- Written problem -
Show every line below that contains the word "Image".

- Exercise input -

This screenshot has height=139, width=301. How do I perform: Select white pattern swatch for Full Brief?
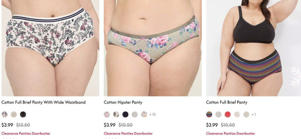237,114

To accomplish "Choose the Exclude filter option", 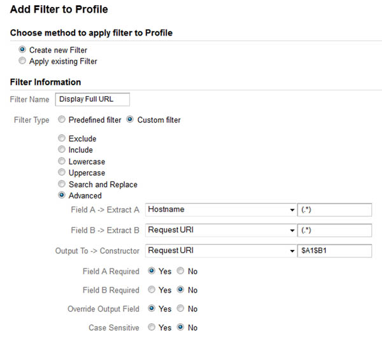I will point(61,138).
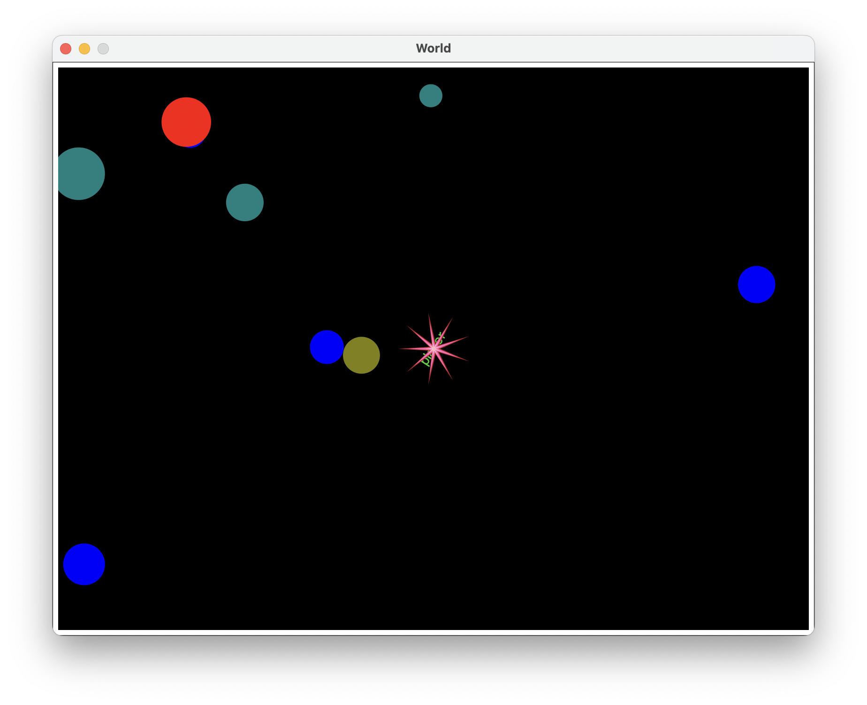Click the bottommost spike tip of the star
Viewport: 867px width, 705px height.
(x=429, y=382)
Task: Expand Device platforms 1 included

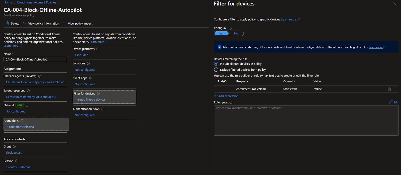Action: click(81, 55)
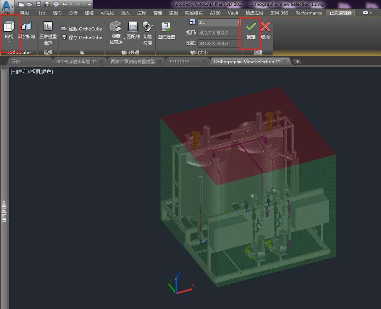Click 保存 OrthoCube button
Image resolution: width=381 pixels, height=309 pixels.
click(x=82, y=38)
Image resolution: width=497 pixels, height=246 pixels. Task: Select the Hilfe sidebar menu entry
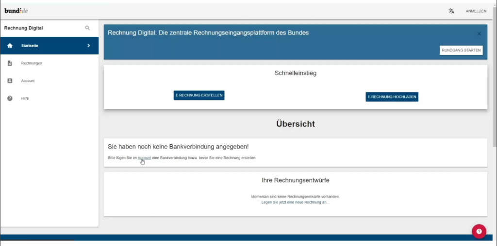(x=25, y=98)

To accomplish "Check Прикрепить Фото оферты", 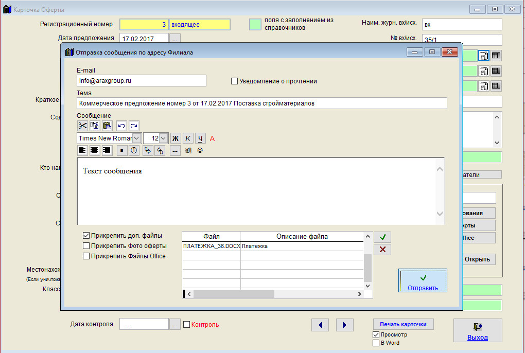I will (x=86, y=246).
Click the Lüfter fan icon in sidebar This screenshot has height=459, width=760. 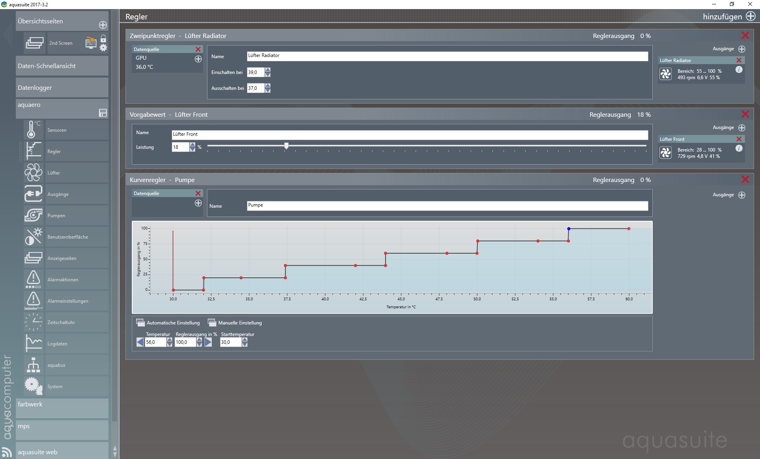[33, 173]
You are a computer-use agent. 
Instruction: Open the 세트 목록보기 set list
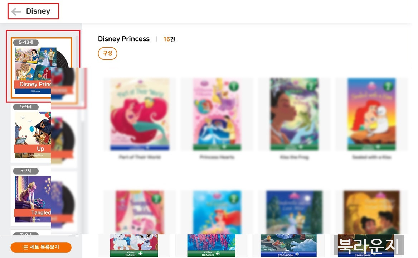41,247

* * *

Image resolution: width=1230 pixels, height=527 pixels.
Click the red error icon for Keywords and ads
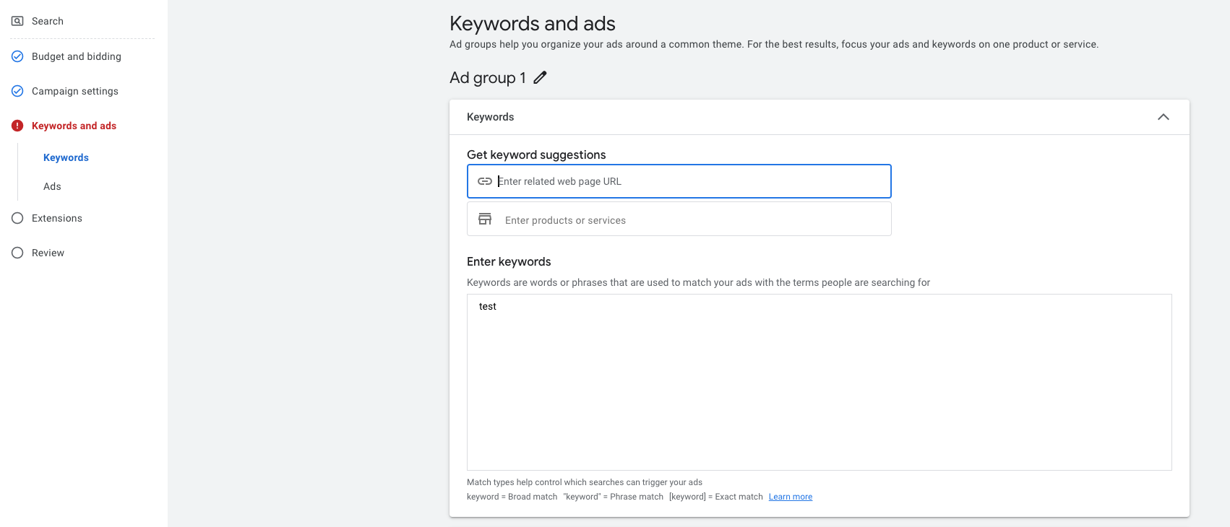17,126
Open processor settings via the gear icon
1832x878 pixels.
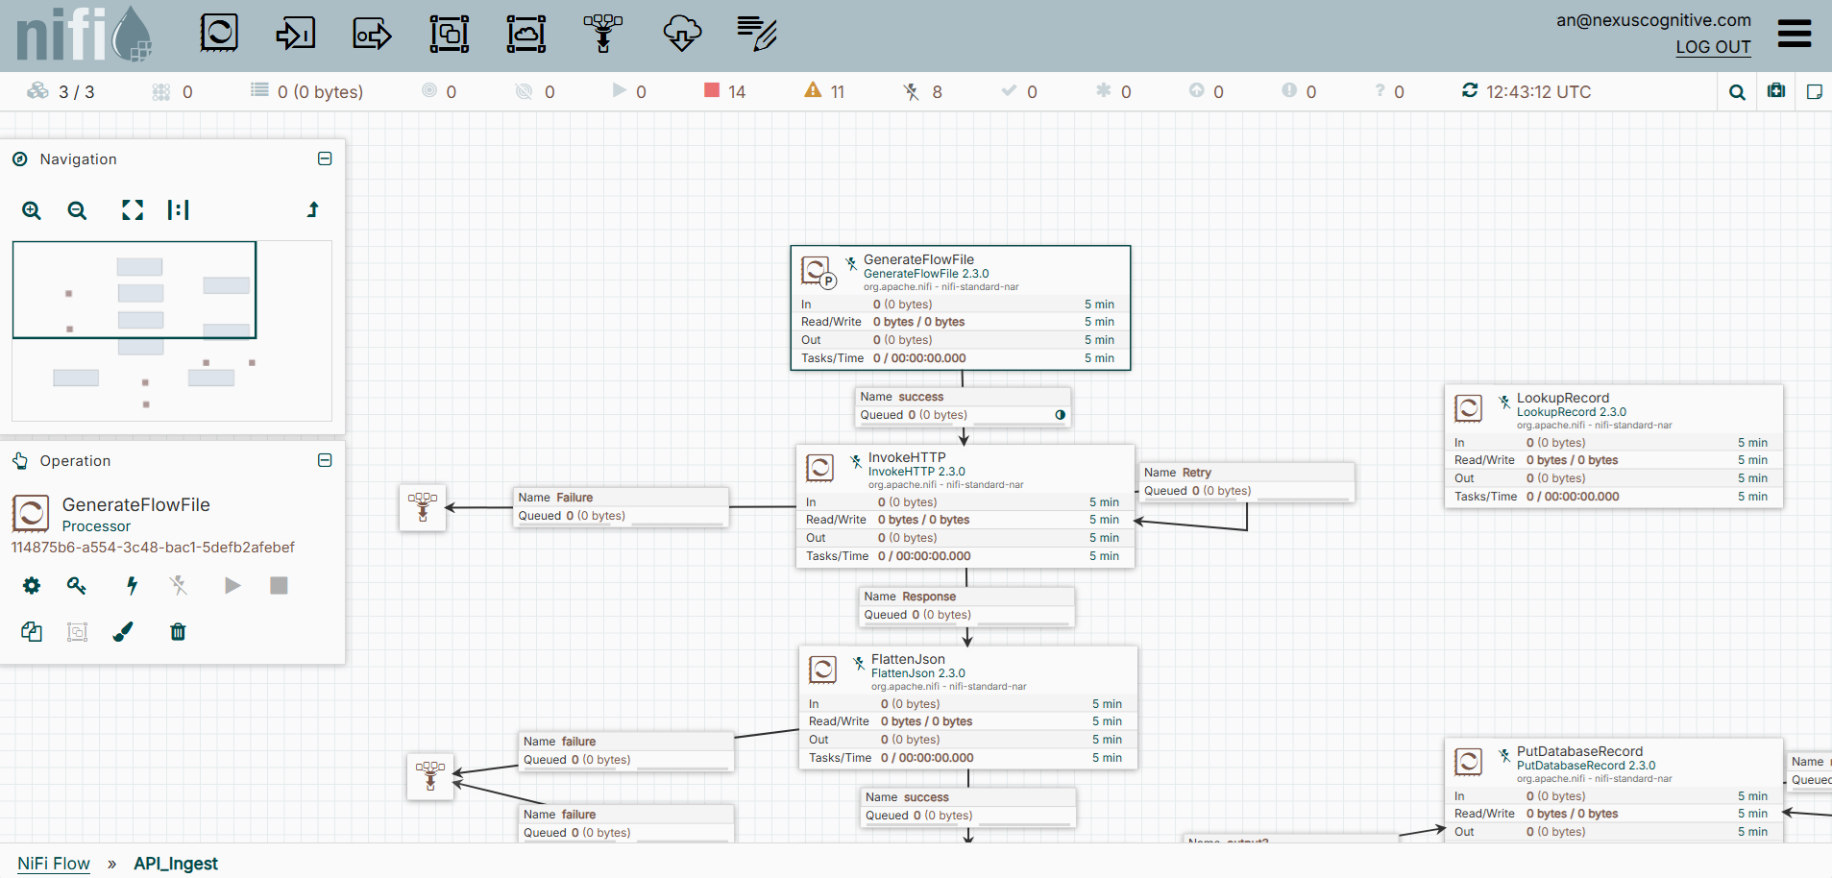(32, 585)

- Finished answer -
Image resolution: width=381 pixels, height=309 pixels.
Image resolution: width=497 pixels, height=246 pixels. Task: Select the Hilfe sidebar menu entry
Image resolution: width=1230 pixels, height=527 pixels.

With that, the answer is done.